Exact copies of the records below are required.
· · · · ·
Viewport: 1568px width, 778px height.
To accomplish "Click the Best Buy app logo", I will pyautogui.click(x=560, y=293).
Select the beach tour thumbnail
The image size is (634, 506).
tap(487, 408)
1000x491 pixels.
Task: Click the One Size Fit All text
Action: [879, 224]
· · · · ·
**Exercise answer:**
Viewport: 1568px width, 778px height.
To accomplish "Click the Best Buy app logo", I will pyautogui.click(x=560, y=293).
Select the beach tour thumbnail
The image size is (634, 506).
tap(487, 408)
1000x491 pixels.
Task: Click the One Size Fit All text
Action: [879, 224]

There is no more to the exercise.